» **What you will do**: The entries below must be copied exactly as they are.

» **Data supplied**:
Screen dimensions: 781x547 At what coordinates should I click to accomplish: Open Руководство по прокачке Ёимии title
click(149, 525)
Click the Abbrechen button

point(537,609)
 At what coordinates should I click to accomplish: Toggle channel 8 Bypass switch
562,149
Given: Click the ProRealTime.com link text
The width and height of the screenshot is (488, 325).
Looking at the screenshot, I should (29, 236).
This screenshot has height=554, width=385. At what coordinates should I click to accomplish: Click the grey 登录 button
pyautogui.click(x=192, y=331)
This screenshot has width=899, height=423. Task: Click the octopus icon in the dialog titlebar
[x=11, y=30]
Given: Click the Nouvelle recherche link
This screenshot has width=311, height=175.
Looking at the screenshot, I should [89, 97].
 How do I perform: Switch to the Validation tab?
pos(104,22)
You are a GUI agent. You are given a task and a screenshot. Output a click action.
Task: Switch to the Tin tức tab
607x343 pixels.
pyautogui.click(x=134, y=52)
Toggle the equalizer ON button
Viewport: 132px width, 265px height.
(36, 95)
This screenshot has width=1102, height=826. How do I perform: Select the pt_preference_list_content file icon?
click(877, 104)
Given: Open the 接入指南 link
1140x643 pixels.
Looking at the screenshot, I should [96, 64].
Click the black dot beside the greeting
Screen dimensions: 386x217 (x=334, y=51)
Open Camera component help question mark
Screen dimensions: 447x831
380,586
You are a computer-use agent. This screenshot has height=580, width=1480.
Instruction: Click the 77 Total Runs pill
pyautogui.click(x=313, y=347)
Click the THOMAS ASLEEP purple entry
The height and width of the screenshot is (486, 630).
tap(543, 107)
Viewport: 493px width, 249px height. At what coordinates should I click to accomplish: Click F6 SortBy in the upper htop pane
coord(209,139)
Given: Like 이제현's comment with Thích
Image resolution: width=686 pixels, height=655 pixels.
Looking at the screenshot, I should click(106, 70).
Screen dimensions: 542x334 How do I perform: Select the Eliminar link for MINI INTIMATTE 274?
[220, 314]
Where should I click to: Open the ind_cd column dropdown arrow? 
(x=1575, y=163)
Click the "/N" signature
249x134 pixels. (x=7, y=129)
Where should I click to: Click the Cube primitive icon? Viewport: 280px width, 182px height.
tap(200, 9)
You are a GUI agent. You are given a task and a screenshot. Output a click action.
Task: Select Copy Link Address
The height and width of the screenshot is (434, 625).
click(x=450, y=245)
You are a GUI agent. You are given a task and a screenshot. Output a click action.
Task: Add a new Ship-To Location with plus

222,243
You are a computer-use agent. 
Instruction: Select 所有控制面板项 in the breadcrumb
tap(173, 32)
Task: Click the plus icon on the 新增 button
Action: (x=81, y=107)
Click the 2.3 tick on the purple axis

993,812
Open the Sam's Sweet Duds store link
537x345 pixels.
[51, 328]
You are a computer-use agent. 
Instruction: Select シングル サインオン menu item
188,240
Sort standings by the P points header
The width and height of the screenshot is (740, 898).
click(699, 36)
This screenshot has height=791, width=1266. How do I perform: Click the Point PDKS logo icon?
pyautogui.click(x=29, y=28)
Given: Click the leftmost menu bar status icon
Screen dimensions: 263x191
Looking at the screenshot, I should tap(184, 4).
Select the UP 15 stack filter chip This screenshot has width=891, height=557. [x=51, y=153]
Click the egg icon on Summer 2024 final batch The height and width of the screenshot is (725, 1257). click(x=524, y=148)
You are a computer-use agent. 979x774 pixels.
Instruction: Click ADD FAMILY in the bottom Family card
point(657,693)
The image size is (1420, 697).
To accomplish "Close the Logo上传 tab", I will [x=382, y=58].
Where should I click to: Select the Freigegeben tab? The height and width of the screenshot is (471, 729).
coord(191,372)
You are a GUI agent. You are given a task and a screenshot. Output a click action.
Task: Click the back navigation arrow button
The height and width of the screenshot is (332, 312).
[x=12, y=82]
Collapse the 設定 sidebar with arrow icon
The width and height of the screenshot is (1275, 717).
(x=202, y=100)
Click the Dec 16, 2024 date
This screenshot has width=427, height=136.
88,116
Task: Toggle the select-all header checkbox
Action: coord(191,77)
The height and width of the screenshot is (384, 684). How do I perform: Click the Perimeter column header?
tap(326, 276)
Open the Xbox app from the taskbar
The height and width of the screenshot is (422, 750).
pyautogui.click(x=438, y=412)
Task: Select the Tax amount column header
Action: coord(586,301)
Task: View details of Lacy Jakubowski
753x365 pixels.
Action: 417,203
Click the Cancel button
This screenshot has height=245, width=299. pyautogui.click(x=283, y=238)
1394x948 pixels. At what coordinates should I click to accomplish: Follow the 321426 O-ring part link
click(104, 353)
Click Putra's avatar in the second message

» **Reply to the task**:
Screen dimensions: 781x547 At what coordinates should I click to accomplish: Open Руководство по прокачке Ёимии title
click(149, 525)
Click the Abbrechen button

point(537,609)
 At what coordinates should I click to accomplish: Toggle channel 8 Bypass switch
562,149
Given: Click the ProRealTime.com link text
The width and height of the screenshot is (488, 325).
Looking at the screenshot, I should (29, 236).
This screenshot has height=554, width=385. At what coordinates should I click to accomplish: Click the grey 登录 button
pyautogui.click(x=192, y=331)
This screenshot has width=899, height=423. Task: Click the octopus icon in the dialog titlebar
[x=11, y=30]
Given: Click the Nouvelle recherche link
This screenshot has width=311, height=175.
Looking at the screenshot, I should [89, 97].
 How do I perform: Switch to the Validation tab?
pos(104,22)
You are a GUI agent. You are given a task and a screenshot. Output a click action.
Task: Switch to the Tin tức tab
607x343 pixels.
pyautogui.click(x=134, y=52)
Toggle the equalizer ON button
Viewport: 132px width, 265px height.
(36, 95)
This screenshot has width=1102, height=826. How do I perform: Select the pt_preference_list_content file icon?
click(877, 104)
Given: Open the 接入指南 link
1140x643 pixels.
Looking at the screenshot, I should [96, 64].
Click the black dot beside the greeting
Screen dimensions: 386x217 (x=334, y=51)
Open Camera component help question mark
Screen dimensions: 447x831
380,586
You are a computer-use agent. This screenshot has height=580, width=1480.
Instruction: Click the 77 Total Runs pill
pyautogui.click(x=313, y=347)
Click the THOMAS ASLEEP purple entry
The height and width of the screenshot is (486, 630).
tap(543, 107)
Viewport: 493px width, 249px height. At what coordinates should I click to accomplish: Click F6 SortBy in the upper htop pane
coord(209,139)
Given: Like 이제현's comment with Thích
Image resolution: width=686 pixels, height=655 pixels.
Looking at the screenshot, I should click(106, 70).
Screen dimensions: 542x334 How do I perform: Select the Eliminar link for MINI INTIMATTE 274?
[220, 314]
Where should I click to: Open the ind_cd column dropdown arrow? 
(x=1575, y=163)
Click the "/N" signature
249x134 pixels. (x=7, y=129)
Where should I click to: Click the Cube primitive icon? Viewport: 280px width, 182px height.
tap(200, 9)
You are a GUI agent. You are given a task and a screenshot. Output a click action.
Task: Select Copy Link Address
The height and width of the screenshot is (434, 625).
click(x=450, y=245)
You are a GUI agent. You are given a task and a screenshot. Output a click action.
Task: Add a new Ship-To Location with plus

222,243
You are a computer-use agent. 
Instruction: Select 所有控制面板项 in the breadcrumb
tap(173, 32)
Task: Click the plus icon on the 新增 button
Action: (x=81, y=107)
Click the 2.3 tick on the purple axis

993,812
Open the Sam's Sweet Duds store link
537x345 pixels.
[51, 328]
You are a computer-use agent. 
Instruction: Select シングル サインオン menu item
188,240
Sort standings by the P points header
The width and height of the screenshot is (740, 898).
click(699, 36)
This screenshot has height=791, width=1266. How do I perform: Click the Point PDKS logo icon?
pyautogui.click(x=29, y=28)
Given: Click the leftmost menu bar status icon
Screen dimensions: 263x191
Looking at the screenshot, I should tap(184, 4).
Select the UP 15 stack filter chip This screenshot has width=891, height=557. [x=51, y=153]
Click the egg icon on Summer 2024 final batch The height and width of the screenshot is (725, 1257). click(x=524, y=148)
You are a computer-use agent. 979x774 pixels.
Instruction: Click ADD FAMILY in the bottom Family card
point(657,693)
The image size is (1420, 697).
To accomplish "Close the Logo上传 tab", I will [x=382, y=58].
Where should I click to: Select the Freigegeben tab? The height and width of the screenshot is (471, 729).
coord(191,372)
You are a GUI agent. You are given a task and a screenshot. Output a click action.
Task: Click the back navigation arrow button
The height and width of the screenshot is (332, 312).
[x=12, y=82]
Collapse the 設定 sidebar with arrow icon
The width and height of the screenshot is (1275, 717).
(x=202, y=100)
Click the Dec 16, 2024 date
This screenshot has width=427, height=136.
88,116
Task: Toggle the select-all header checkbox
Action: coord(191,77)
The height and width of the screenshot is (384, 684). How do I perform: Click the Perimeter column header?
tap(326, 276)
Open the Xbox app from the taskbar
The height and width of the screenshot is (422, 750).
pyautogui.click(x=438, y=412)
Task: Select the Tax amount column header
Action: coord(586,301)
Task: View details of Lacy Jakubowski
753x365 pixels.
Action: 417,203
Click the Cancel button
This screenshot has height=245, width=299. pyautogui.click(x=283, y=238)
1394x948 pixels. At what coordinates should I click to accomplish: Follow the 321426 O-ring part link
click(104, 353)
Click Putra's avatar in the second message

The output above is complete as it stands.